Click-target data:
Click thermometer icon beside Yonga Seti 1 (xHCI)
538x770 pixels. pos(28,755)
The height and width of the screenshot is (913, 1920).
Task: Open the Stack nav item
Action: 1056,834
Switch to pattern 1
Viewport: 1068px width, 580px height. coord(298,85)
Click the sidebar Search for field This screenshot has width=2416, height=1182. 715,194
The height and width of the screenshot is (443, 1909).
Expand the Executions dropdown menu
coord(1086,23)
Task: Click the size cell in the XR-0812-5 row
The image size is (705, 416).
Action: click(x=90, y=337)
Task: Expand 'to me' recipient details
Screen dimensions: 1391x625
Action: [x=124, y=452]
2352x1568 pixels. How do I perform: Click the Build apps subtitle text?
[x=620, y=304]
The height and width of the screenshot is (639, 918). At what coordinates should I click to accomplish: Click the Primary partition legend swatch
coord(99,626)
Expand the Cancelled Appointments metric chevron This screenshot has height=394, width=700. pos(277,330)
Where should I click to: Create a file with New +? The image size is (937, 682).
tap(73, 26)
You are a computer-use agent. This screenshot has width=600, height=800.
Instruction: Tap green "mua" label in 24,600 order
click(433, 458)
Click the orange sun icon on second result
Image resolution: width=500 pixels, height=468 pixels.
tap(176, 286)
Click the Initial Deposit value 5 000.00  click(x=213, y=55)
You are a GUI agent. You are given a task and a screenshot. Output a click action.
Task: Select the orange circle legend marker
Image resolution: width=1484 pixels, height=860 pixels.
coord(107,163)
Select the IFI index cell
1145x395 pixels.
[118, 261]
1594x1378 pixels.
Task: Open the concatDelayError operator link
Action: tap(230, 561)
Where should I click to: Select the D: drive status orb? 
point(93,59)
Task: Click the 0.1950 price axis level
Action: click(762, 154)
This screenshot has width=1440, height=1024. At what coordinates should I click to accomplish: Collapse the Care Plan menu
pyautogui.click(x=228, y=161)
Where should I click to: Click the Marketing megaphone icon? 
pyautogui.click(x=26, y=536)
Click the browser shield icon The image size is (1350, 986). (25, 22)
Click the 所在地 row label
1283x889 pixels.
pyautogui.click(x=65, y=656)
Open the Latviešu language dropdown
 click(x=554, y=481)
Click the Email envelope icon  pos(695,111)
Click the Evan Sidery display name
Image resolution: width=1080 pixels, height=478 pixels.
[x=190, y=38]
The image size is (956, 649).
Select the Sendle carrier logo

◆ EXERCISE OBJECTIVE: Put every line of the records into a JSON list of strings, one string per line, leaving out blank lines.

◆ FINAL RESULT:
[
  "Click thermometer icon beside Yonga Seti 1 (xHCI)",
  "538x770 pixels. pos(28,755)",
  "The height and width of the screenshot is (913, 1920).",
  "Task: Open the Stack nav item",
  "Action: 1056,834",
  "Switch to pattern 1",
  "Viewport: 1068px width, 580px height. coord(298,85)",
  "Click the sidebar Search for field This screenshot has width=2416, height=1182. 715,194",
  "The height and width of the screenshot is (443, 1909).",
  "Expand the Executions dropdown menu",
  "coord(1086,23)",
  "Task: Click the size cell in the XR-0812-5 row",
  "The image size is (705, 416).",
  "Action: click(x=90, y=337)",
  "Task: Expand 'to me' recipient details",
  "Screen dimensions: 1391x625",
  "Action: [x=124, y=452]",
  "2352x1568 pixels. How do I perform: Click the Build apps subtitle text?",
  "[x=620, y=304]",
  "The height and width of the screenshot is (639, 918). At what coordinates should I click to accomplish: Click the Primary partition legend swatch",
  "coord(99,626)",
  "Expand the Cancelled Appointments metric chevron This screenshot has height=394, width=700. pos(277,330)",
  "Where should I click to: Create a file with New +? The image size is (937, 682).",
  "tap(73, 26)",
  "You are a computer-use agent. This screenshot has width=600, height=800.",
  "Instruction: Tap green \"mua\" label in 24,600 order",
  "click(433, 458)",
  "Click the orange sun icon on second result",
  "Image resolution: width=500 pixels, height=468 pixels.",
  "tap(176, 286)",
  "Click the Initial Deposit value 5 000.00  click(x=213, y=55)",
  "You are a GUI agent. You are given a task and a screenshot. Output a click action.",
  "Task: Select the orange circle legend marker",
  "Image resolution: width=1484 pixels, height=860 pixels.",
  "coord(107,163)",
  "Select the IFI index cell",
  "1145x395 pixels.",
  "[118, 261]",
  "1594x1378 pixels.",
  "Task: Open the concatDelayError operator link",
  "Action: tap(230, 561)",
  "Where should I click to: Select the D: drive status orb? ",
  "point(93,59)",
  "Task: Click the 0.1950 price axis level",
  "Action: click(762, 154)",
  "This screenshot has width=1440, height=1024. At what coordinates should I click to accomplish: Collapse the Care Plan menu",
  "pyautogui.click(x=228, y=161)",
  "Where should I click to: Click the Marketing megaphone icon? ",
  "pyautogui.click(x=26, y=536)",
  "Click the browser shield icon The image size is (1350, 986). (25, 22)",
  "Click the 所在地 row label",
  "1283x889 pixels.",
  "pyautogui.click(x=65, y=656)",
  "Open the Latviešu language dropdown",
  " click(x=554, y=481)",
  "Click the Email envelope icon  pos(695,111)",
  "Click the Evan Sidery display name",
  "Image resolution: width=1080 pixels, height=478 pixels.",
  "[x=190, y=38]",
  "The image size is (956, 649).",
  "Select the Sendle carrier logo"
]